The Swedish economist Gunnar Myrdal came to the United States in the late 1930s, with backing from the Carnegie Corporation, to survey the condition of “the Negro” in American society. In 1944, when he published his study, An American Dilemma: The Negro Problem and Modern Democracy, the modal occupation for African-American men was farm laborer, and the typical occupation of African-American women was domestic servant. The median family income of blacks relative to whites was about 50 percent. The status of African-American education, voting rights and citizenship, and access to the professions was abysmal. This is within my lifetime.
In the last 75 years, a vast Black middle class has developed. There are Black billionaires. The influence of Black people on the culture of America is stunning and has global resonance. Some 40 million strong, Black Americans are the richest and most powerful population of African descent on the planet. There are 200 million Nigerians, and the gross national product of Nigeria is just about $1 trillion per year. America’s GNP is over $20 trillion a year, and we 40 million African-Americans have claim to roughly 10 percent of it. We have access to ten times the income of a typical Nigerian. What is more, the very fact that the cultural barons and elites of America—who run The New York Times and the Washington Post, who give out Pulitzer Prizes and National Book Awards, who make the grants at the MacArthur Foundation and run the human resources departments of corporate America—have bought in to the new woke racial sensibility hook, line, and sinker gives the lie to the pessimism that the American dream doesn’t apply to Blacks. It most certainly and emphatically does apply, and it is coming to fruition daily.

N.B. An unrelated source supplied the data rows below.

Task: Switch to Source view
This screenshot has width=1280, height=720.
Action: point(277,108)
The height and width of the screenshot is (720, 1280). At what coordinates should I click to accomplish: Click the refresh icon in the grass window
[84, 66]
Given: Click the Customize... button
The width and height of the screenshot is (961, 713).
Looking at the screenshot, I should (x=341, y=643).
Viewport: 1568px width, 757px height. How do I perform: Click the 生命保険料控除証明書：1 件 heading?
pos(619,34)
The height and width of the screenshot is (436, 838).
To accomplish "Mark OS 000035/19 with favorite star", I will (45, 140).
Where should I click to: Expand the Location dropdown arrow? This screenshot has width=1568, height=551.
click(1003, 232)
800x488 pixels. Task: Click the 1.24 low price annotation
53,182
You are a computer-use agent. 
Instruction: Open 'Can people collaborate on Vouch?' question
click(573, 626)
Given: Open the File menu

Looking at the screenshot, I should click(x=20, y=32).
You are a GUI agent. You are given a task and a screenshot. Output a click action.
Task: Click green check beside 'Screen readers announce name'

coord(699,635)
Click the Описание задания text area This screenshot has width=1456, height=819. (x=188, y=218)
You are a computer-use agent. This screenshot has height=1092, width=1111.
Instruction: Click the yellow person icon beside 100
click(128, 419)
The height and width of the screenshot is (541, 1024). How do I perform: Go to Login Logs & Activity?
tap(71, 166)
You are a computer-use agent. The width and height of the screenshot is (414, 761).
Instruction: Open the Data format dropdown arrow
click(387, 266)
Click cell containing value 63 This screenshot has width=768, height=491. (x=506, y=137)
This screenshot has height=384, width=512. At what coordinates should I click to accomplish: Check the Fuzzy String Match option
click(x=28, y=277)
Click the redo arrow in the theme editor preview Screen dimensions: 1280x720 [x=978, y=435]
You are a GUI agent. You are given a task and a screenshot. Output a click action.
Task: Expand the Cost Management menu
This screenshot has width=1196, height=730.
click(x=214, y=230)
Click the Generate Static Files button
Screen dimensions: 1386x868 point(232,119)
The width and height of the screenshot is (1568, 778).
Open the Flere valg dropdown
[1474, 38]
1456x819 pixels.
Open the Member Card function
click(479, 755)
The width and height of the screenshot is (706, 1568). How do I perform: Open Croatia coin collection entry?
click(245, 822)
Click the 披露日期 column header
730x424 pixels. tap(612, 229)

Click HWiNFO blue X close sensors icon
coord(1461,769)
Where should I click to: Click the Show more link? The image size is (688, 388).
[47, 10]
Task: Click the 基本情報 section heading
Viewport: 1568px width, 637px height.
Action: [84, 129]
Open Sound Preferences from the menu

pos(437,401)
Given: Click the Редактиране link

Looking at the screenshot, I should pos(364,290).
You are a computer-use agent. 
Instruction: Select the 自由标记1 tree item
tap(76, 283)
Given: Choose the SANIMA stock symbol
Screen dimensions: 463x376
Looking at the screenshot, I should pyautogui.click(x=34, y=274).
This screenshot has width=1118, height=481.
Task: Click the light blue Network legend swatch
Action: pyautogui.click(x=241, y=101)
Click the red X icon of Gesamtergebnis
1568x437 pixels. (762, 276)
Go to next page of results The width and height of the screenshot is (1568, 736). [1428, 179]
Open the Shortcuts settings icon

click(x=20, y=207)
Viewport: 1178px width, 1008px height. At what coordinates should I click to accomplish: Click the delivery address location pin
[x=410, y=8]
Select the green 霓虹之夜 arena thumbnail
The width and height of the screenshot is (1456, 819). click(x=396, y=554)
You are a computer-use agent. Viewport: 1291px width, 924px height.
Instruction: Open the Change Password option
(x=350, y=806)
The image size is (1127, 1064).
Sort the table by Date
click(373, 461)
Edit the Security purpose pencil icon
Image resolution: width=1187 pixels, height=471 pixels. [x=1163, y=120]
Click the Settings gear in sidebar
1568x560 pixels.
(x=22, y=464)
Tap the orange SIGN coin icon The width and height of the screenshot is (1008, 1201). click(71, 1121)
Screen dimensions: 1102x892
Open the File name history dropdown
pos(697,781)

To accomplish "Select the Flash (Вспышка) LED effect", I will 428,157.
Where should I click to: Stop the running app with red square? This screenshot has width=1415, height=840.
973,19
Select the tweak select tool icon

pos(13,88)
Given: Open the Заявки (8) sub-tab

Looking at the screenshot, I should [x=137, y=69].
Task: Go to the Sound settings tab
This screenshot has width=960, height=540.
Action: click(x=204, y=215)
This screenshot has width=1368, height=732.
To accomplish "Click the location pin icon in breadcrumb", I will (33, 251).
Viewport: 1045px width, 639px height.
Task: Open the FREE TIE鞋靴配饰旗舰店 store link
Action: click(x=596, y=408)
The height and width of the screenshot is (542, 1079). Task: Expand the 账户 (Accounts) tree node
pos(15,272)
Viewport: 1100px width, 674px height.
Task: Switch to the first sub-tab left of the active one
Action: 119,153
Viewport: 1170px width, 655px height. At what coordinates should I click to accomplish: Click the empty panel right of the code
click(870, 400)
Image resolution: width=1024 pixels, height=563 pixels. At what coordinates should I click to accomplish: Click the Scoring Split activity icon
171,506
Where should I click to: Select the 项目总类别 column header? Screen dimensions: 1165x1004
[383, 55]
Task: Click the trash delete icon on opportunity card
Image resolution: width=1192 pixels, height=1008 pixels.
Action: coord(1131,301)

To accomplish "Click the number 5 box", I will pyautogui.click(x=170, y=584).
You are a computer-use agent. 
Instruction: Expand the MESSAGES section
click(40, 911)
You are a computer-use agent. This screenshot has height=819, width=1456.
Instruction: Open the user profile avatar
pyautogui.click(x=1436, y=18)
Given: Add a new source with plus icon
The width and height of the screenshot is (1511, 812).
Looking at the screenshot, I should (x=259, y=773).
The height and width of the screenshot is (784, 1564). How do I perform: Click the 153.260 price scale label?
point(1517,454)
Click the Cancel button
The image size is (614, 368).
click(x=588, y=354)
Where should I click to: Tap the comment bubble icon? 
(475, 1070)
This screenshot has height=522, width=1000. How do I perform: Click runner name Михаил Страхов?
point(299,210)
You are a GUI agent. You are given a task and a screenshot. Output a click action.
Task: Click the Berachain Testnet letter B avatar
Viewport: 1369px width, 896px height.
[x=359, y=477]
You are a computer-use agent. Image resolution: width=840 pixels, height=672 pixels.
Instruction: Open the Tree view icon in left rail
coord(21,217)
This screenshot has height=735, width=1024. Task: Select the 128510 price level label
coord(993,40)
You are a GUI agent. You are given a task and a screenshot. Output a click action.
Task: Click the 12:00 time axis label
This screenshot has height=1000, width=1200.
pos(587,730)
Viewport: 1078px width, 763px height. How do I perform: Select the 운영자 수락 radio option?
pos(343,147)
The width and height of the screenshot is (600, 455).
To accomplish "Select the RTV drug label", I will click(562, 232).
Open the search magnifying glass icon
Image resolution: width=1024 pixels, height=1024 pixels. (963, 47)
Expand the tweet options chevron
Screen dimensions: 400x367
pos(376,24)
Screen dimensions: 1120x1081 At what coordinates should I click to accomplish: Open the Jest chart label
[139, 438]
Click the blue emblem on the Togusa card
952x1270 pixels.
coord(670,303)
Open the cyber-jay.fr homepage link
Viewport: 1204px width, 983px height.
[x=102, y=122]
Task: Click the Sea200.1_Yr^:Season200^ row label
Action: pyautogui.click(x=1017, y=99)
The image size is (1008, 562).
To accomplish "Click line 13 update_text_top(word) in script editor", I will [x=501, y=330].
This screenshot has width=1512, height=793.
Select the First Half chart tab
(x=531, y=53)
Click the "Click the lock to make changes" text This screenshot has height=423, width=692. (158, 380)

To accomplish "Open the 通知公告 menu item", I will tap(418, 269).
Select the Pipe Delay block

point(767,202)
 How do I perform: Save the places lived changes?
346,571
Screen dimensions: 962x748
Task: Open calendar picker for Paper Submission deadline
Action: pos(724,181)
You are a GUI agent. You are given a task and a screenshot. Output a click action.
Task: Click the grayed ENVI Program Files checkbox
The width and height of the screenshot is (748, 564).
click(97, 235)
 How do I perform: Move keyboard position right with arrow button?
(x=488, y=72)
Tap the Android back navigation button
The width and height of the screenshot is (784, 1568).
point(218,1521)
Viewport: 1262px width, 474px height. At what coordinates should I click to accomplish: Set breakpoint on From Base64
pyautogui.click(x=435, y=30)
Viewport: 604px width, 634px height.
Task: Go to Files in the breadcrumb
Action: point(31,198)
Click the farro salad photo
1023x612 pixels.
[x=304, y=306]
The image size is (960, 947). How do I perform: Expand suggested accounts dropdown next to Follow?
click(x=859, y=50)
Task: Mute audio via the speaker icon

The central issue, then, is a question of narrative. Are we going to look through the dark lens of the U.S. as a racist, genocidal, white supremacist, illegitimate force? Or are we going to see it for what it has become over the course of the last three centuries: the greatest force for human liberty on the planet? This conflict of narratives is worth arguing about—with Ta-Nehisi Coates; with Colin Kaepernick; with the Black Lives Matter activists; with the officials who will exercise power in the Biden administration; and with the editorial staff of The New York Times. The narrative we Blacks settle upon about the American project is fundamentally important to our nation’s future.